Peoples Digest Online- The dollar steadied close to its highest level in ten weeks on Monday, with strong U.S. wages data at the end of last week giving investors confidence that the Federal Reserve will hike rates in December and again after that.
The Turkish lira slid amid fresh signs of fraying diplomatic relations between Turkey and the United States, after the U.S. mission in Turkey and subsequently the Turkish mission in Washington mutually scaled back visa services after a U.S. consulate employee was arrested in Turkey.
The closely watched non-farm payrolls report on Friday showed the first fall in U.S. employment in seven years, but investors reckoned that was down to the temporary effects of hurricanes, and focused on the largest gain in U.S. wages since December.

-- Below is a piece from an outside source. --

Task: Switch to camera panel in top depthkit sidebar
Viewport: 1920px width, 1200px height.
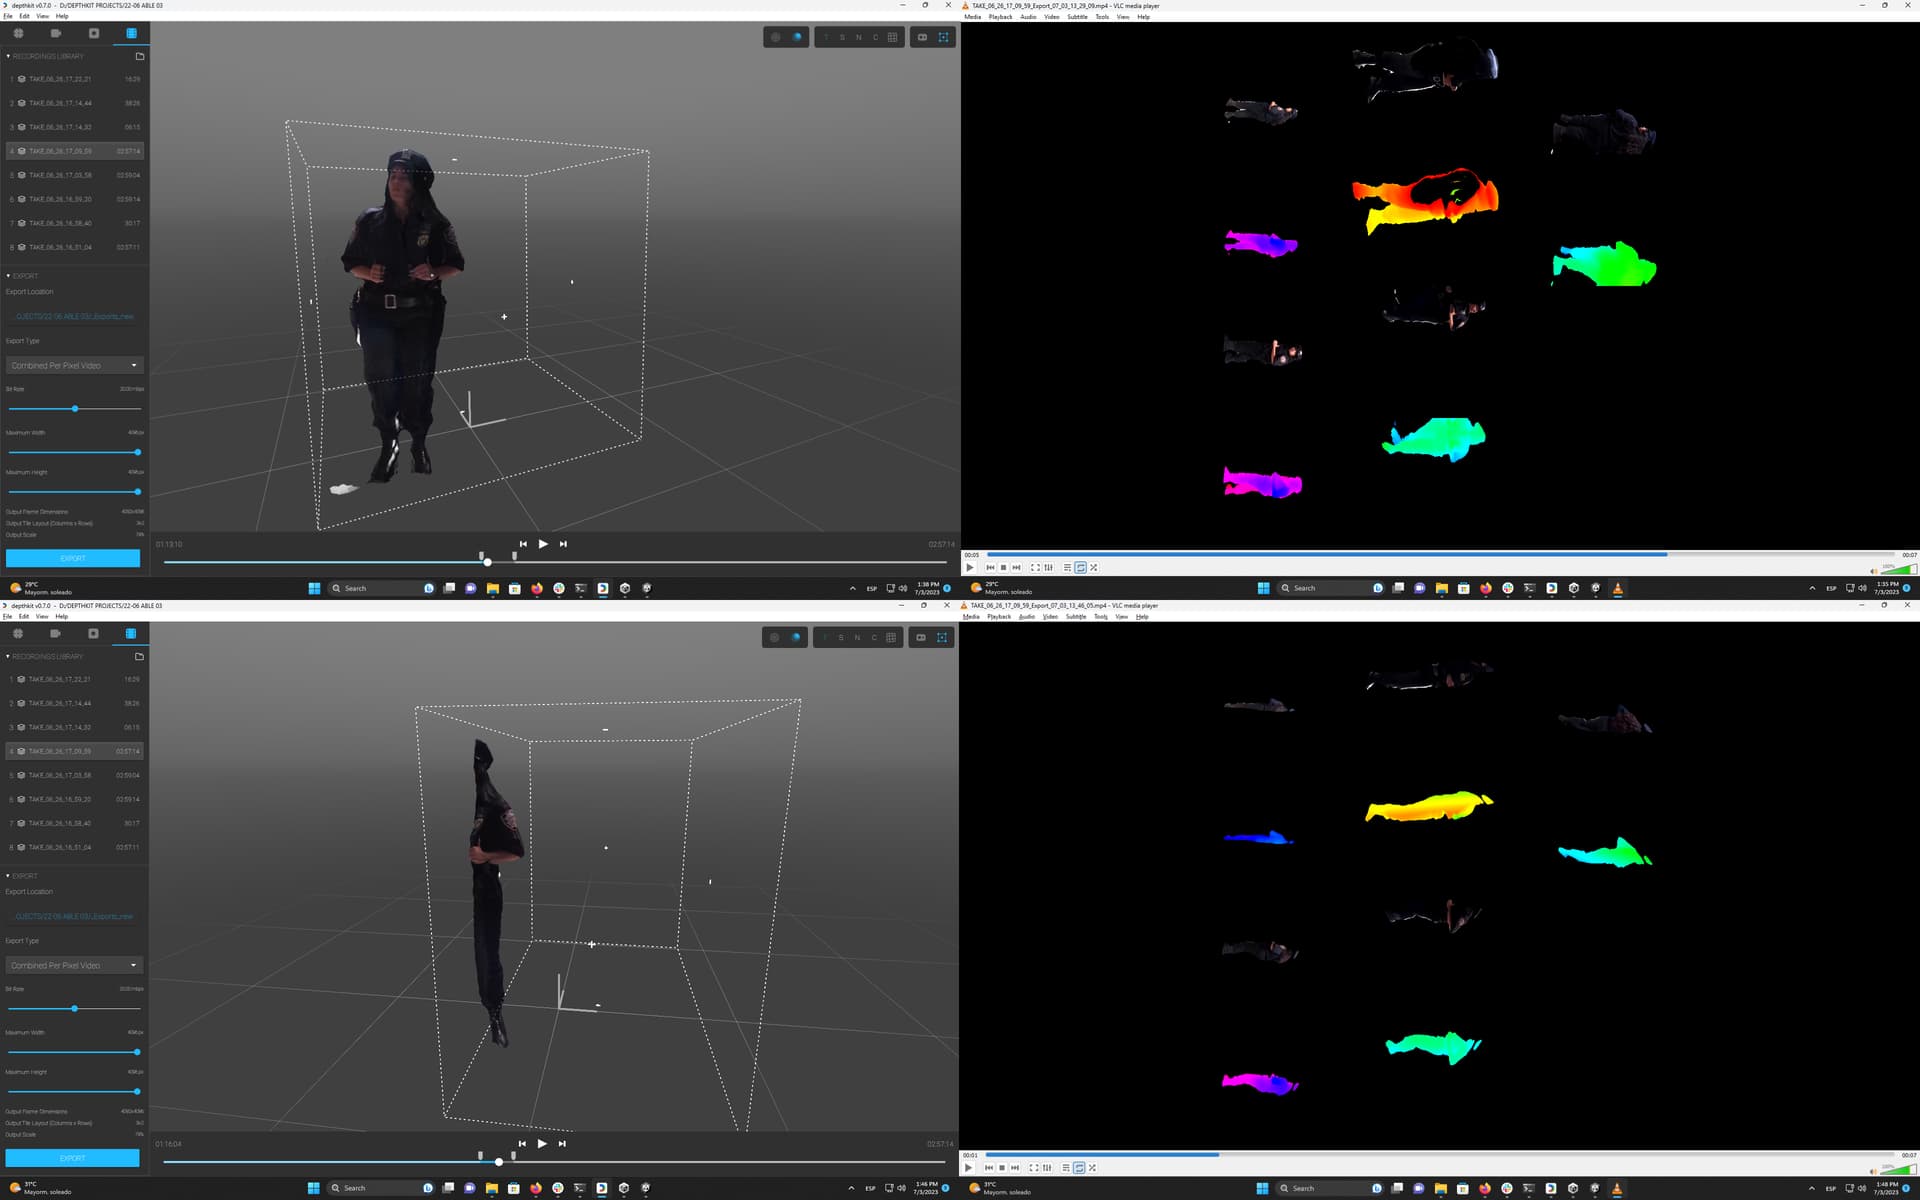Action: coord(56,33)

“Wages aren’t the sort of thing that pop up and dip back down again – this could the beginning of some decent wage growth, which is what the U.S. economy needs,” said CMC Markets analyst David Madden, in London. Madden added that hopes that U.S. President Donald Trump could get a tax reform program passed were also keeping the dollar supported. Data on Friday showed speculators cut their bearish bets on the U.S. dollar in the week up to last Tuesday.
The dollar index – which measures the greenback against a basket of six other major currencies – hit its highest since late July on the numbers, at 94.267. It traded close to that level on Monday, flat on the day at 93.789.

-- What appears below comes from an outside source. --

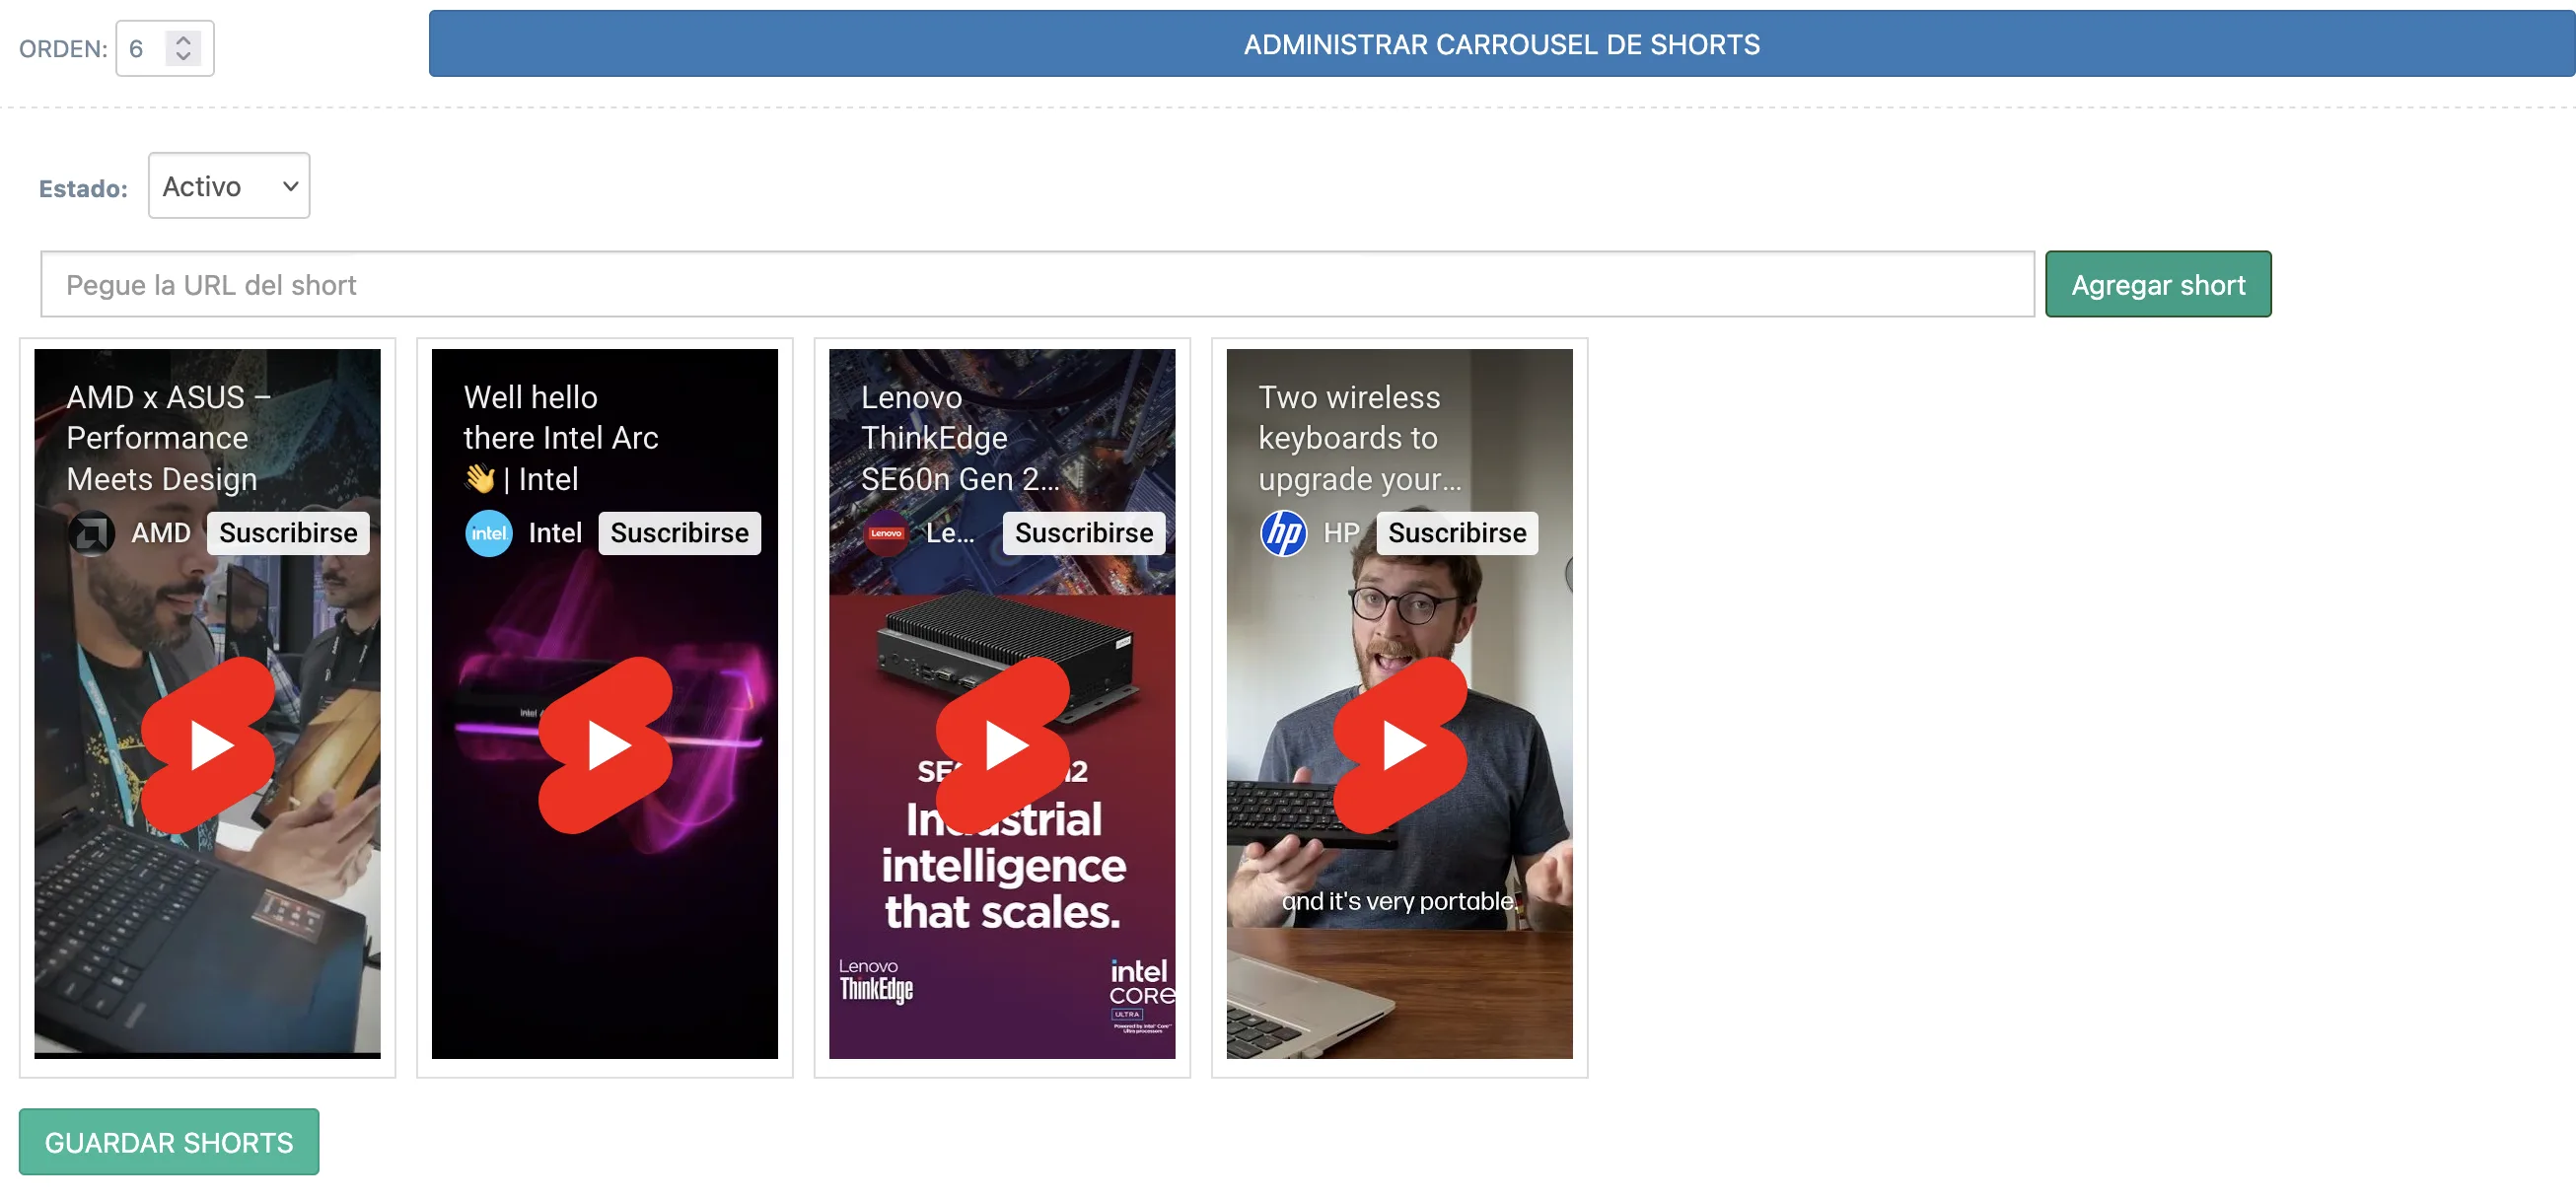This screenshot has height=1199, width=2576.
Task: Subscribe to the HP channel
Action: [1456, 533]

Trade was thinned by public holidays in Japan, South Korea and the United States. New Zealand dollar touched a four-month low after a final vote count in the country’s tight general election released over the weekend failed to identify a clear winner.
The New Zealand dollar slipped to as low as $0.7052, its lowest level since May 30. The kiwi was last trading at $0.7075, down 0.2 percent on the day.

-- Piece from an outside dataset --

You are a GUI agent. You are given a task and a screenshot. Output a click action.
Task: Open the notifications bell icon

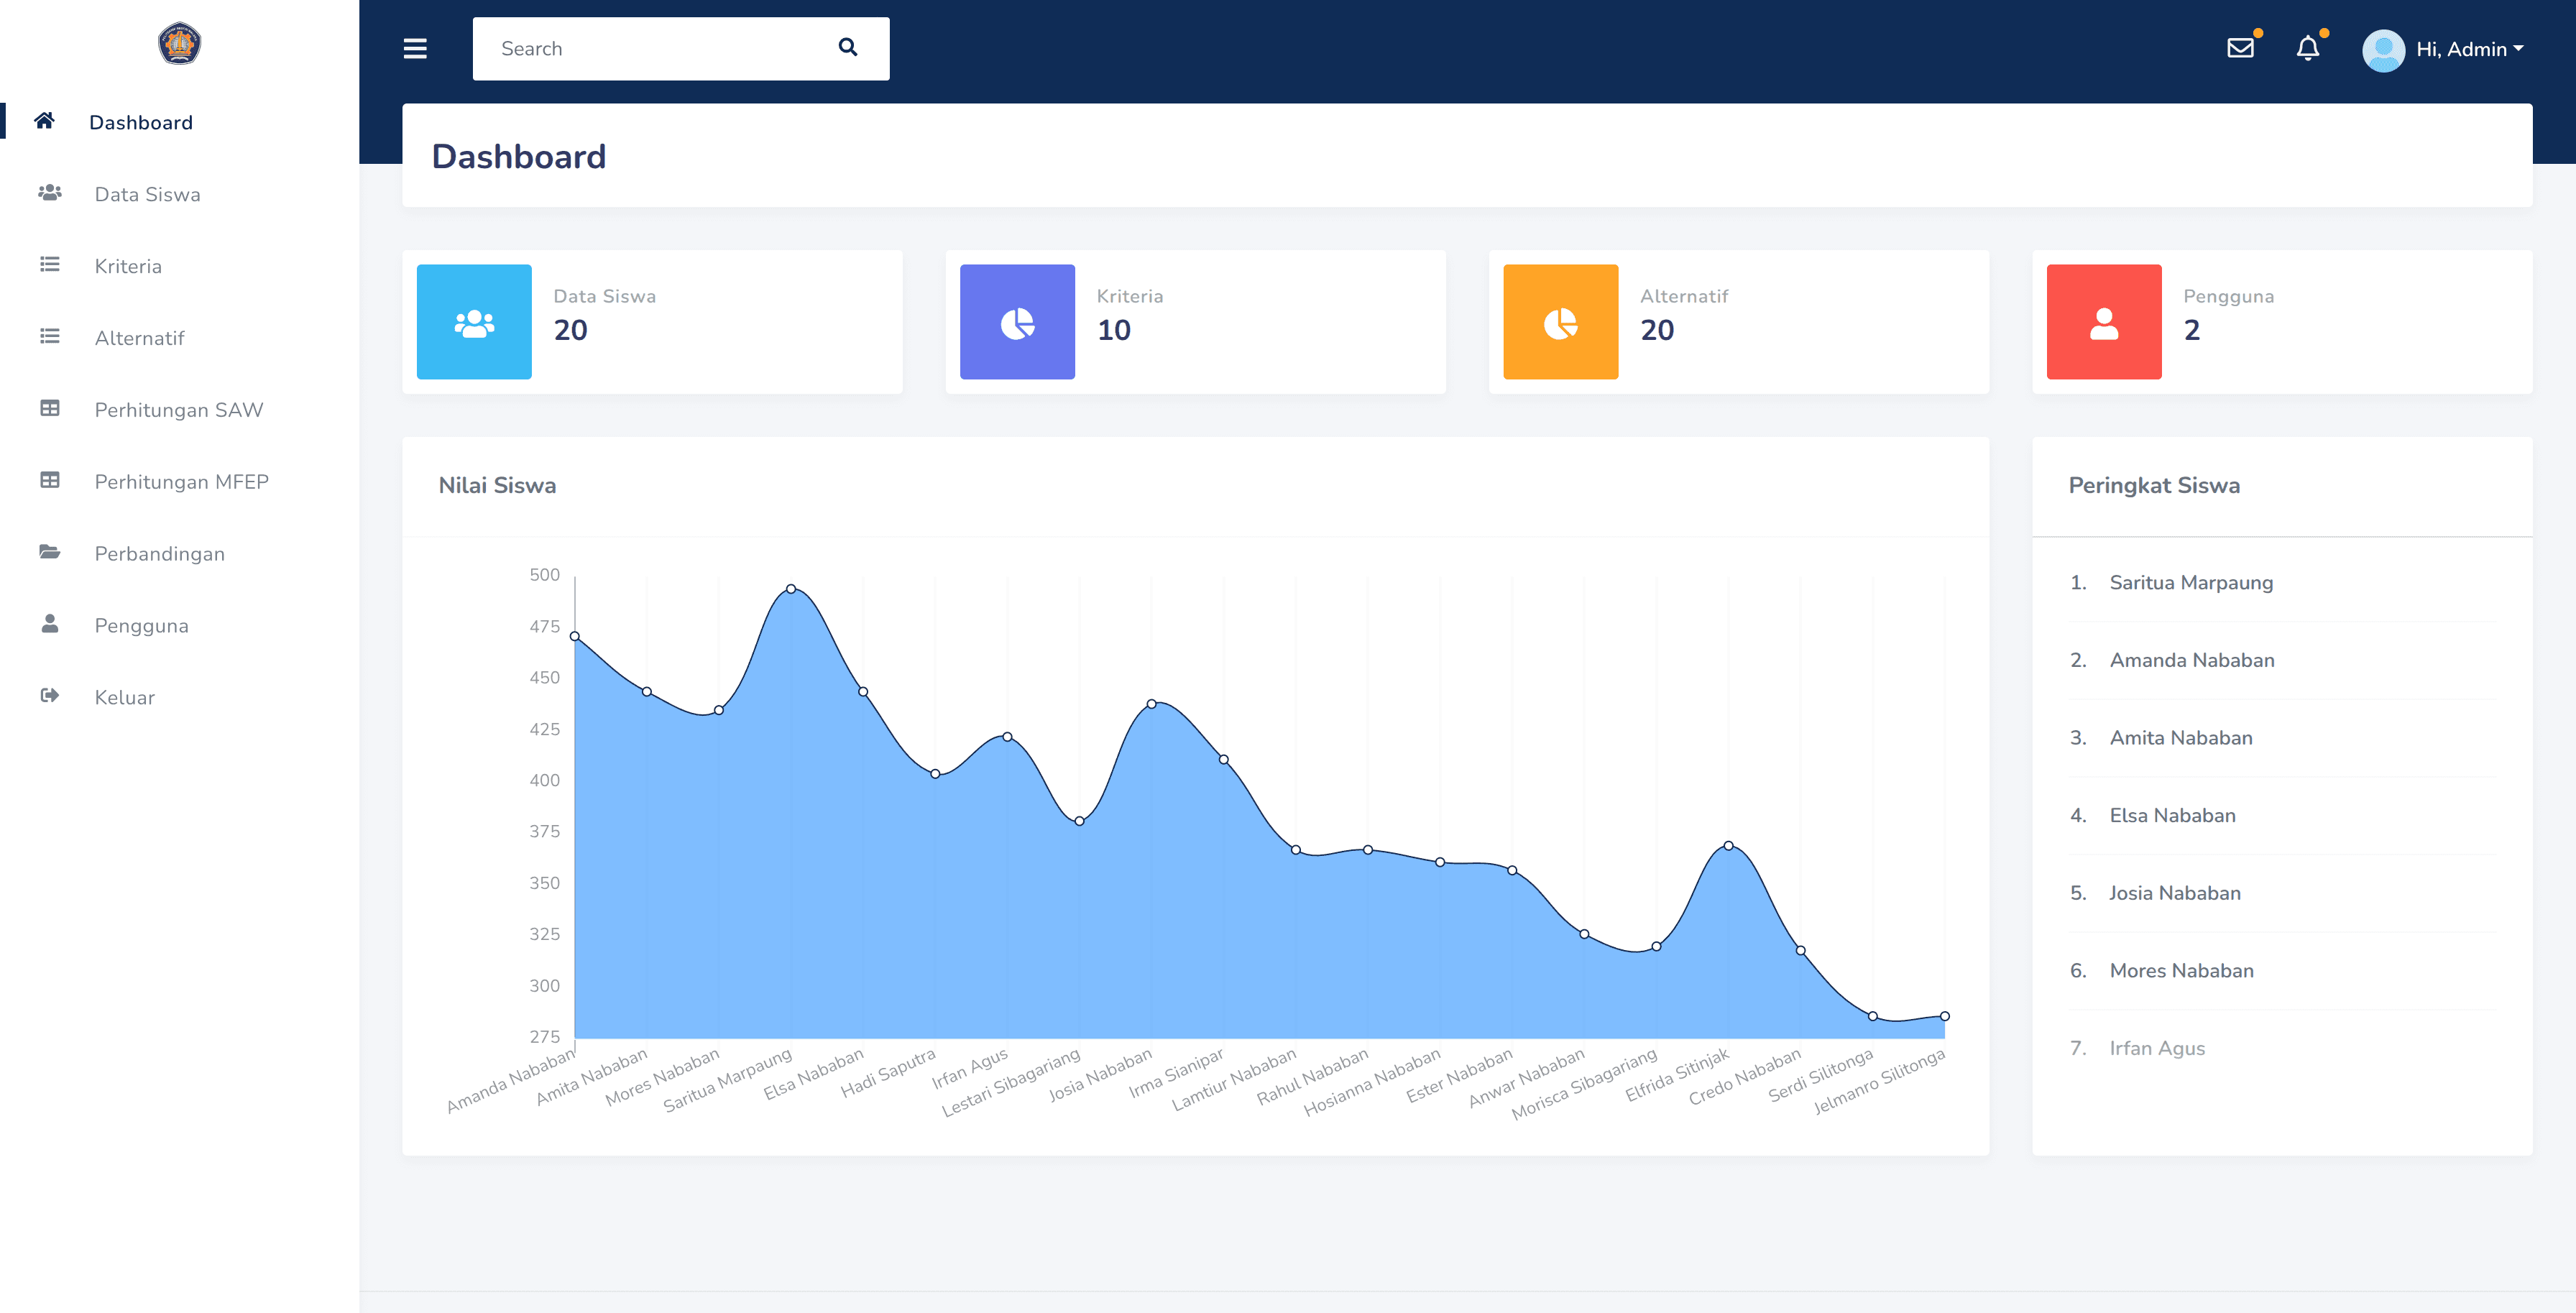coord(2308,48)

“There’s still a lot of political uncertainty around the make-up of the next government. That political risk premium is being attached to the kiwi and I think that’s going to keep it under some pressure in the short-term,” said Peter Dragicevich, G10 FX strategist for Nomura in Singapore.
The euro was flat at $1.1726, having pulled up from Friday’s low of $1.1669 – its weakest level since Aug. 17.
Sterling rebounded around half a percent after its worst week in a year, with signs that a plot to topple Prime Minister Theresa May was not going to be successful helping lend support to a currency that has been ridden with worries over political uncertainty.